With at least 2 million displaced people, Congo has one of the world's largest populations of those who have lost their homes and fled their villages. Until recently, the patterns of displacement were fairly predictable. But this summer, refugees came from an unexpected direction, forcing humanitarians to adapt.

The news in May that as many as 1,500 war refugees had been reported in Bondo territory, a once peaceful region of northern Congo south of the Central African Republic, was a surprise to the UN's refugee agency. The UNHCR scurried to make sense of it.

It learned that the Lord's Resistance Army, a rebel group that was mostly confined to regions east of Bondo, had shifted north.

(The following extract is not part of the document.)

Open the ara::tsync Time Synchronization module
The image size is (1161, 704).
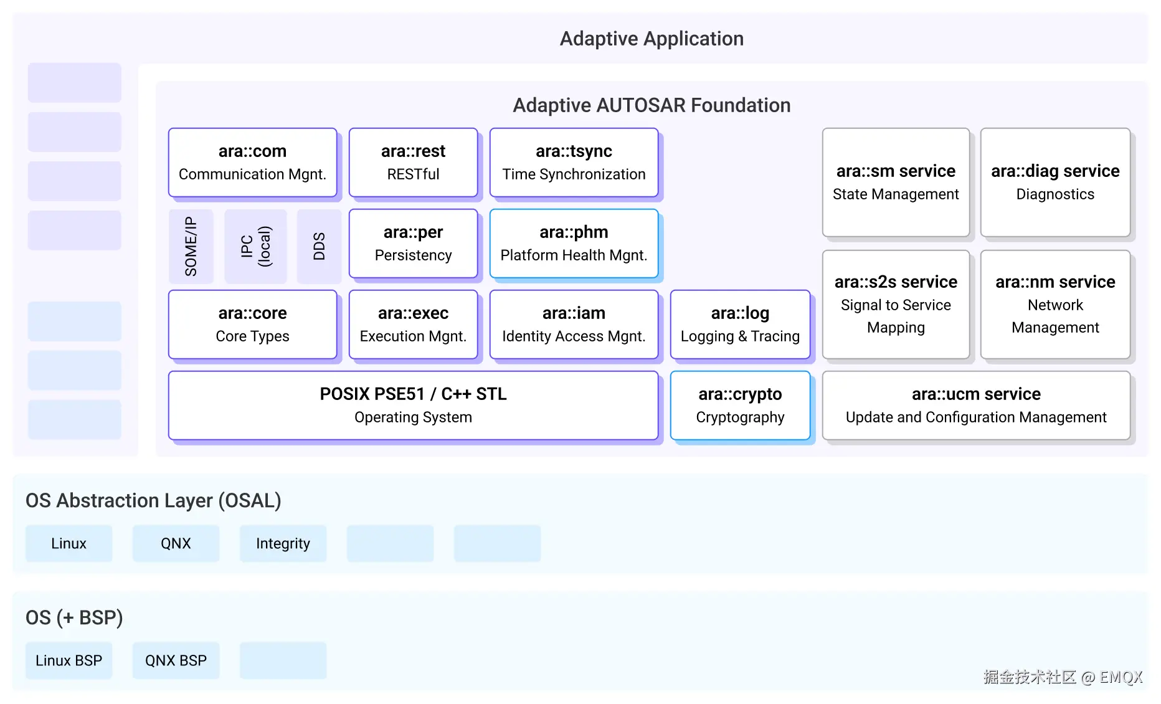click(574, 163)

"Between March and May of this year, there were several attacks in bordering region on the Central African side," said UNHCR spokesman Daniel Timme. "These attacks caused a massive displacement of 15,000 to 20,000 people. Of these 15 to 20,000, around 1,500 crossed the border into the Congo."

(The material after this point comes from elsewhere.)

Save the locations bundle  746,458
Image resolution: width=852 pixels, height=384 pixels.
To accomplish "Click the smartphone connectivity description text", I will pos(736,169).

Once in Congo, the refugees became the responsibility of the country's U.N. workers. But there was no U.N. presence in Bondo. Without land, tools and seeds, the refugees were in danger of slowly starving. And the LRA was still a threat.

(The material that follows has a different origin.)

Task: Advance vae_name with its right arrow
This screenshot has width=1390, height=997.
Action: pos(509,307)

"We took the decision to create a new refugee camp a safe distance from the border," said Timme.

But Bondo lacks main roads. It's only accessible by air. So UNHCR and the UN's World Food Program airlifted more than 50 tons of supplies.

"You land in Bondo at the only airstrip in the area," said UNHCR spokesman. "From there, it's two days by motorbike to get there. The same road, the same way, had to be taken by materials and by food supplied by WFP. All these things were pushed on the backs of bicycles through narrow jungle paths."

Aid workers linked up with the first 400 refugees and prepared to escort them to the camp.  The UNHCR made the video of its operations in Bondo available to VOA.

UNHCR protection officer Djamal Zamoum helped oversee the trek.  

Figuring out how to transport the sick and elderly as well as people with babies was a major challenge. Zamoum decided to handle them like the food donations.

"For the vulnerable, we've arranged to move them by bicycle," said Djamal Zamoum.

The Bondo refugees were lucky. Local residents near the new camp belonged to the same ethnic group. Bondo's mayor promised close cooperation.

"We want to welcome them to our home and organize a carnival to help everyone get acquainted," said Bondo Mayor Jean de Dieu Moboya-Molangi.

As the refugees settled in, the U.N. was already monitoring the situation in Central African Republic, hoping to return the refugees to their homes.  

"Having people living in a camp is of course not the ideal solution," said Daniel Timme. "So what we are always aiming at is that these people can one day move back to their villages of origin."

But continuing LRA attacks mean their return is unlikely in the short term. Indeed, the LRA could displace more people, forcing the U.N. to increase its aid in remote, under-developed Bondo.